**Selected excerpt:**
□ □ □ □

Editor’s note: In his new book Evolution: Still a Theory in Crisis, Michael Denton not only updates the argument from his groundbreaking Evolution: A Theory in Crisis (1985) but also presents a powerful new critique of Darwinian evolution. This article is one in a series in which Dr. Denton summarizes some of the most important points of the new book. For the full story, get your copy of Evolution: Still a Theory in Crisis. For a limited time, you’ll enjoy a 30 percent discount at CreateSpace by using the discount code QBDHMYJH.
There is no evidence to support the Darwinian claim that the biological world is a functional continuum where it is possible to move from the base of the trunk to all the most peripheral branches in tiny incremental adaptive steps.
On the contrary, all of the evidence as reviewed in the first six chapters of Evolution: Still a Theory in Crisis implies that nature is a discontinuum. The tree is a discontinuous system of distinct Types characterized by sudden and saltational transitions and sudden origins of taxa-defining novelties and homologs, exactly as I claimed in Evolution thirty years ago. The claim has weathered well!

□ □ □ □

**Dataset content:**
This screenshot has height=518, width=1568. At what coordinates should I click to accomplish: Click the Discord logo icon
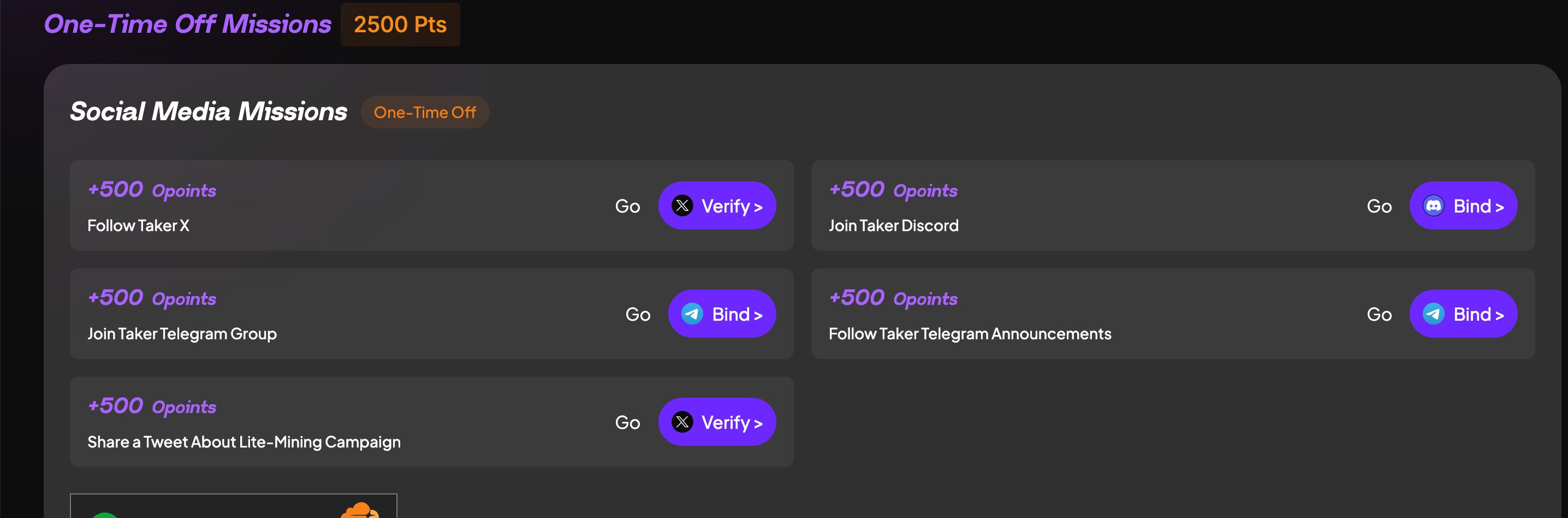click(x=1433, y=205)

□ □ □ □

**Problems and tasks:**
(a) What discount code does the excerpt on Darwinian evolution give for use at CreateSpace?
(b) List every number that appears in the excerpt on Darwinian evolution, with the words it goes with.
The data above is not needed.

**Answers in order:**
(a) QBDHMYJH

(b)
- 1985 (the year given for Evolution: A Theory in Crisis)
- 30 percent (the discount at CreateSpace)
- six (the first six chapters of Evolution: Still a Theory in Crisis)
- thirty (thirty years ago)